I opened my mouth to ask who Bettijean was, and then closed it again. One more thing had evidently been going on under my nose without my noticing. I would ask Ellen later.
“I’d better get back to the others,” I said.
After the celebration had begun to settle down a bit, I got up on my customary jeep-rostrum to tell them what we would be doing in the next few days. I said that we would start setting up the community again, here. Meanwhile, Doc would be flying surveys to locate other human settlements in this future world. He would, in fact, fly a spiral course out of this area; and the navigating equipment of the plane could be used to map the ground he covered, in the sense that it would store up information about it, which could later be recalled on the view screen of the control panel.
“How soon do you think we’ll find other people?” some male voice I did not recognize, somewhere toward the back of the crowd, asked.
“I can’t make any guesses,” I said. “Actually, if I was betting, I’d bet they’d find us first.”
There was a silence; and I suddenly realized they were waiting for me to expand on that.

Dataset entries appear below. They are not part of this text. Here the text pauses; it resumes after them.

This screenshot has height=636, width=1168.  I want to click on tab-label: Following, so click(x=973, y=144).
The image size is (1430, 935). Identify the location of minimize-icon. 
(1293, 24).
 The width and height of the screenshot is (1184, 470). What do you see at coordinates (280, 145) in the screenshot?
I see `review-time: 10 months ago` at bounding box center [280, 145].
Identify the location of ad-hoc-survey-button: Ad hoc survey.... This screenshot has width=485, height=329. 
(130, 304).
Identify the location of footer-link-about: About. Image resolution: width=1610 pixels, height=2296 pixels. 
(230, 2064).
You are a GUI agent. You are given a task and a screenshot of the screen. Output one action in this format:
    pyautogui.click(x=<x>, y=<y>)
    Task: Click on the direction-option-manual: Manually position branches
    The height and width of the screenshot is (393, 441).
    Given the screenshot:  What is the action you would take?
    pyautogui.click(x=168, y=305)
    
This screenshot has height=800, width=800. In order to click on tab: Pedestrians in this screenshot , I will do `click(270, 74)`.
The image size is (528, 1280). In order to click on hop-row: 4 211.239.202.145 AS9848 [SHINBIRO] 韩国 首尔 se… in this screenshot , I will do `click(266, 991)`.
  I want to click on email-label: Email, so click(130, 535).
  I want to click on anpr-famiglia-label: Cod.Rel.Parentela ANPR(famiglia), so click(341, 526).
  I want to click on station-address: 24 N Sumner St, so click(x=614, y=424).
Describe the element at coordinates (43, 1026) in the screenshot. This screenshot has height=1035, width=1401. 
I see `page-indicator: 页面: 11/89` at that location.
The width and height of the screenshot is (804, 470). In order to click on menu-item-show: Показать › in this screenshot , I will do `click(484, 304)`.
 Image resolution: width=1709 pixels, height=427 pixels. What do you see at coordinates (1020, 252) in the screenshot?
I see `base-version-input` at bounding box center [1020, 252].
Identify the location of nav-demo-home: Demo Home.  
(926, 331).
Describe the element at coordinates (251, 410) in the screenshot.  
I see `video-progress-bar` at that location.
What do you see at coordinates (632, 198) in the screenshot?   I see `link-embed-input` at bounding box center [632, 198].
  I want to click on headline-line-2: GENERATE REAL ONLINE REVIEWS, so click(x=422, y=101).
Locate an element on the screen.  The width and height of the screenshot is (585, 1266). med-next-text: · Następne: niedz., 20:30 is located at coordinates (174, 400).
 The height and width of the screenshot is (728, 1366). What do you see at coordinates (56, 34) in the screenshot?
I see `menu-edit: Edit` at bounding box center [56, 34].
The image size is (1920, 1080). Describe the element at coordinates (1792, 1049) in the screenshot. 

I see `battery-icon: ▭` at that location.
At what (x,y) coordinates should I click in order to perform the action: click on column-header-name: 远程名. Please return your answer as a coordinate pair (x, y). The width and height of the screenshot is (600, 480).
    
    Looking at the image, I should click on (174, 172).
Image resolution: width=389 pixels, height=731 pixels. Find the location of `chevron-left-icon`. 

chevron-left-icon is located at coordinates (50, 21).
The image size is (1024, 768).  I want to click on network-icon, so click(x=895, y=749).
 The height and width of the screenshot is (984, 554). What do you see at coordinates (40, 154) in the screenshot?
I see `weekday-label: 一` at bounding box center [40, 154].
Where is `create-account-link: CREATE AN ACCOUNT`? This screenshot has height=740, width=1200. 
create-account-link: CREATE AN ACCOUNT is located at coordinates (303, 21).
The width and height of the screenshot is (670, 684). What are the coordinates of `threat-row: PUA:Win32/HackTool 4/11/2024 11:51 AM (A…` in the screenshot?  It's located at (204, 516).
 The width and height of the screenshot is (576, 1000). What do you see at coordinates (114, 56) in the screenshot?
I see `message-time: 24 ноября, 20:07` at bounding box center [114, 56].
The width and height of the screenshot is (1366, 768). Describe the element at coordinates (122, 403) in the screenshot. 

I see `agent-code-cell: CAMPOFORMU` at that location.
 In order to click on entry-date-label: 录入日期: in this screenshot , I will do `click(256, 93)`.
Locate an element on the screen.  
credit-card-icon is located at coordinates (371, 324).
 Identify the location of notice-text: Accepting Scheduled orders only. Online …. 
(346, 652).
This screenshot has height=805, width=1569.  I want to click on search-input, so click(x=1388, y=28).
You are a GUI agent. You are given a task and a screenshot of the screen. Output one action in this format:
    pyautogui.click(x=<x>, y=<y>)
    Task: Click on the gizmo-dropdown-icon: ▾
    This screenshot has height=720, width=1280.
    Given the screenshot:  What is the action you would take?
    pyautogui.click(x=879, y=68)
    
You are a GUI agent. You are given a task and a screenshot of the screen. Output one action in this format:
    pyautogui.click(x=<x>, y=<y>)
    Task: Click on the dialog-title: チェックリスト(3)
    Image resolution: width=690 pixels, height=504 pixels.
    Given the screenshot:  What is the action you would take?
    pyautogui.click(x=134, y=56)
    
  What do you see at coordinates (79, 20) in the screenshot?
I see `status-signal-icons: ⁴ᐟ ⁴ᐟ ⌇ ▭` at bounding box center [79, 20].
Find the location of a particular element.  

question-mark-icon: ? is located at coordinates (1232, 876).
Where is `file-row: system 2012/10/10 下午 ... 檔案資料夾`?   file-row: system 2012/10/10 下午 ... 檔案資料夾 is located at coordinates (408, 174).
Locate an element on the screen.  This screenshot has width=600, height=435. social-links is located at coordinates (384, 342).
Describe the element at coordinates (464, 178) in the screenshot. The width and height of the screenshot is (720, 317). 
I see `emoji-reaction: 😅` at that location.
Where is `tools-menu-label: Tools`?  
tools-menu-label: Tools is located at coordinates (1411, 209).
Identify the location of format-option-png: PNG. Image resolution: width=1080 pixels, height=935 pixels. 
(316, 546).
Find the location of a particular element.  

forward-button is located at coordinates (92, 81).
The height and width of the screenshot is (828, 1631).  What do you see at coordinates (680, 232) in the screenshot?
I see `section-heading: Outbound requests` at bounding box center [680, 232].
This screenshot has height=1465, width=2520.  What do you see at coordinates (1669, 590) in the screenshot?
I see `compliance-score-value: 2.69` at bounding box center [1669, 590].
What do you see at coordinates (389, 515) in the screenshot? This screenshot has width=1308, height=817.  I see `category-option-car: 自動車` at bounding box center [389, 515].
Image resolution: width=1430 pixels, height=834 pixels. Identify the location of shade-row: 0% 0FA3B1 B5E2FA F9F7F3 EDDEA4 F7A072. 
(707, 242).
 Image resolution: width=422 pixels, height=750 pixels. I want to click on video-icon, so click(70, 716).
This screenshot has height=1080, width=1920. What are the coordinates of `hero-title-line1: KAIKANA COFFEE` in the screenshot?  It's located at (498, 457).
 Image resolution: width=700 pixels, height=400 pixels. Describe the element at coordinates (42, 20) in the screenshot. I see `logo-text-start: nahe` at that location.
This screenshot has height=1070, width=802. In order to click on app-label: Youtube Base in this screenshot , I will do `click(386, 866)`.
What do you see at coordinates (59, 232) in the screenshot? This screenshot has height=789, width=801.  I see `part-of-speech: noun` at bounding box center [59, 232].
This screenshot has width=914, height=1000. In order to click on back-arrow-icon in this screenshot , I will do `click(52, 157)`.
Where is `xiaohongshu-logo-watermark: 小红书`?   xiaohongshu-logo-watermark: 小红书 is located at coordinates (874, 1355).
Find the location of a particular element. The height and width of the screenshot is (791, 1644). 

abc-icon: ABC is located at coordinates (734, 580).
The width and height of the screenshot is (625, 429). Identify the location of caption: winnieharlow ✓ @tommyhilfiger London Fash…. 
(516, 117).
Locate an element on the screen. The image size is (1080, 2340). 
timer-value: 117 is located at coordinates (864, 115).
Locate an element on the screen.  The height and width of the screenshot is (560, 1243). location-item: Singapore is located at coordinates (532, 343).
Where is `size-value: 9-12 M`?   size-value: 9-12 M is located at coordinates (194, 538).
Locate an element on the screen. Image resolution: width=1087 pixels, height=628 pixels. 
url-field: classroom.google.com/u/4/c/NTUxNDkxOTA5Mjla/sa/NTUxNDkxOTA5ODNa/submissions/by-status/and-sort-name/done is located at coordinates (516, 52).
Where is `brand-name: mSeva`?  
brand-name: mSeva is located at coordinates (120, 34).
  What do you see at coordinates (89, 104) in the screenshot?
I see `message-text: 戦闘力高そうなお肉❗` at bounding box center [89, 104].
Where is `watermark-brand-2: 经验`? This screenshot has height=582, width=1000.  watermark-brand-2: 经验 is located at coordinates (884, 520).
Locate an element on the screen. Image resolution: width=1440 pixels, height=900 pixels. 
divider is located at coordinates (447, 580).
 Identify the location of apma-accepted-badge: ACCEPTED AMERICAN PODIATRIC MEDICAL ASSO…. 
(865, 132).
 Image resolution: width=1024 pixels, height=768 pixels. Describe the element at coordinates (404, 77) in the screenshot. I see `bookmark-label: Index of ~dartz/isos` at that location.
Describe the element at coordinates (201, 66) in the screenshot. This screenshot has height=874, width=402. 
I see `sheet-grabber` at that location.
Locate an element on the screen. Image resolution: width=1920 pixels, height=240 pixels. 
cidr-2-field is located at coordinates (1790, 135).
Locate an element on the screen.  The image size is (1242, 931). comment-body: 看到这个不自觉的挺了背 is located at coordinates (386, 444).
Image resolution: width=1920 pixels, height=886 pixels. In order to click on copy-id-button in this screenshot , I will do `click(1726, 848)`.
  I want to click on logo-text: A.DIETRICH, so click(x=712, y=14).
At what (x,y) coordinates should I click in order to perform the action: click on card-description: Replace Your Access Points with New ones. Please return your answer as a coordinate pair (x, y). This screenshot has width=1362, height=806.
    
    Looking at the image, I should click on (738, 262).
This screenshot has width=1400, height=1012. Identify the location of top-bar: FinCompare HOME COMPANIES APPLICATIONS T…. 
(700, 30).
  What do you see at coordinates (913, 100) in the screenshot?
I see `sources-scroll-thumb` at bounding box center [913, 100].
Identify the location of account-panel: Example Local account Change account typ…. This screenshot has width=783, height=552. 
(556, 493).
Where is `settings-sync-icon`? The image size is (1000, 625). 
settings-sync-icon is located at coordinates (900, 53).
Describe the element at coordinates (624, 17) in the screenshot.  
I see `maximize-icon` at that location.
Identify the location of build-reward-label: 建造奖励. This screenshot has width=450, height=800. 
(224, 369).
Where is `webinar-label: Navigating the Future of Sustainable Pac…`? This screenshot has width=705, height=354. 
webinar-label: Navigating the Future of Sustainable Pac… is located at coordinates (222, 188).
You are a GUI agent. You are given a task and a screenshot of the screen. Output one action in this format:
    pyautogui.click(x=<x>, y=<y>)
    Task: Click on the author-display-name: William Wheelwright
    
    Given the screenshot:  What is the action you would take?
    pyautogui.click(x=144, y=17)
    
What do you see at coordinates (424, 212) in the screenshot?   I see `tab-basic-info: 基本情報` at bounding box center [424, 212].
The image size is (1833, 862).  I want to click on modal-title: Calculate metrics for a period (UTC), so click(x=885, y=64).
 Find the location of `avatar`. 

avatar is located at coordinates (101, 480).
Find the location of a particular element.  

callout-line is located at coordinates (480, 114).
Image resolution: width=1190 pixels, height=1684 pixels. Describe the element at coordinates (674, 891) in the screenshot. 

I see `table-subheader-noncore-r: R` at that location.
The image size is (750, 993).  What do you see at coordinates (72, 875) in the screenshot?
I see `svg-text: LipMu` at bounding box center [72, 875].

“This is the future,” I said. “Porniarsk and I found evidence that up here they may be doing something about the time storm. If that’s the case, they have to be pretty competent technologically. I’m assuming that sooner or later, and probably sooner, the fact that we’re here will register on whatever sort of sensing equipment they’ve got. For one thing, if they’re aware of the time storm, they’re going to know that a chunk of their real estate suddenly got exchanged by the time storm forces for a chunk from the past.”
There were a lot more questions after that, some serious, some not so, covering everything from what future humans would look like to whether we should post guards—against animals, if not humans—until we learned that this was unnecessary. I turned that suggestion over to Doc, who thought it was a good idea. The session ended with Bill climbing into the jeep and making himself somewhat unpopular by saying that he wanted to start tomorrow morning getting a complete inventory of everything we had left after those leaving had taken what they wanted; and he wanted everybody to cooperate by listing their own possessions.
I broke away from the gathering before it finally ended and got together with Porniarsk in the lab. The view we had in the tank was essentially the same as the one that had been in it before our move. The difference was that now it was real rather than extrapolated; and there were minor corrections in its display because of that.
“Try it now,” I said to Porniarsk. “See if we can extrapolate forward from here, now that it’s the present.”
He worked with the equipment for perhaps twenty minutes.
“No,” he said. “It’s still hesitating over inconsistencies.”
“Then we’ve landed in the right place—or time, I mean,” I said. “To tell the truth, I’ve been a little worried. Between you and me, I half-expected the people from this time to be waiting for us when we appeared.”
“You were assuming that our activity of time forces would at once attract their attention? I would have thought so, too.”